There is always the niggle in the back of my mind that my pelvic pain is down to my bowel and nothing whatsoever to do with my lady bits.  I get sharp, stinging pains from my stomach to my backside, alongside chronic burning pain which can only be inflammation.  A belly MRI 5 years ago showed a totally healthy GI tract though, from stomach to bum, so again if anything serious were going on surely to goodness something would have shown up.  I’m sure my entire GI tract is chronically inflamed but would that cause the kind of pelvic pain I’m enduring?  I really don’t know.  When I talked to the Gastroenterologist he thought some of my pain could be Gynae related, and when I talked to the Gynae this week she thought some of my pain could be Gastro related!

My worst nightmare is that I undergo the trauma of surgery only for them to open me up and find a totally healthy looking pelvic area.  No endometriosis, no scarring from previous burst ovarian cysts, and no real explanation for my pain.  It could simply be chemical from my MCAD (mast cells leak mediators which cause chronic inflammation and the uterus is packed with mast cell receptors) and, as I struggle to take any of the drugs used to treat Mast Cell Disease, I might just be stuck with it.  Forever.  Somebody shoot me.  Or maybe having my fibroid packed womb out will at least help, if not cure.

Like most issues with my body there just are no easy answers.  You can only do what feels right at the time and, if I do get to have my womb removed I don’t think I’ll regret the decision for a single second, even if the op and post-op period is rough.  Having had dysmenorrhoea for 37 years I’m just over it and the thought of never having another period in my life sounds like heaven.  If my ovaries are healthy I’ll get to keep them which, given my family history of early osteoporosis, would be beneficial and means I can have a more gentle slide into menopause.  I’d also like to keep my cervix, cos I’m not sure how orgasm works without one (and no-one seems to talk about that on the message boards!).  This all might be a mute point though as the Anaesthetist might say surgery is just too risky given my MCAD/drug allergies.

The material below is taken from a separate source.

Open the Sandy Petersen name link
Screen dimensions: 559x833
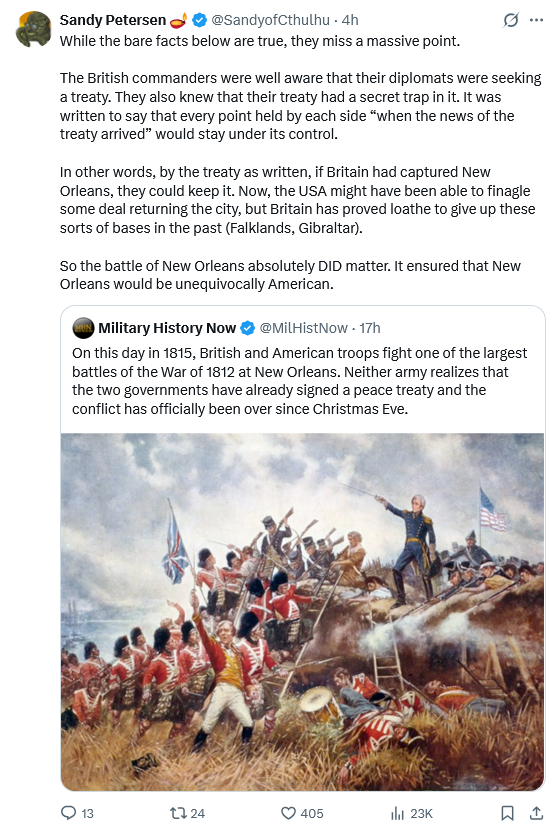click(113, 20)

I’m having an MRI scan tomorrow (Friday) which will give a better view of my fibroids then I have to wait for an appointment to see the Anaesthetist who will decide if surgery is an option.  Wish me luck.

p.s. I should have made it clear that I don’t have heavy bleeding with my periods, quite the opposite.  I always thought fibroids caused heavy periods but according to the Consultant if they are on the outside of the womb they have no effect on bleeding.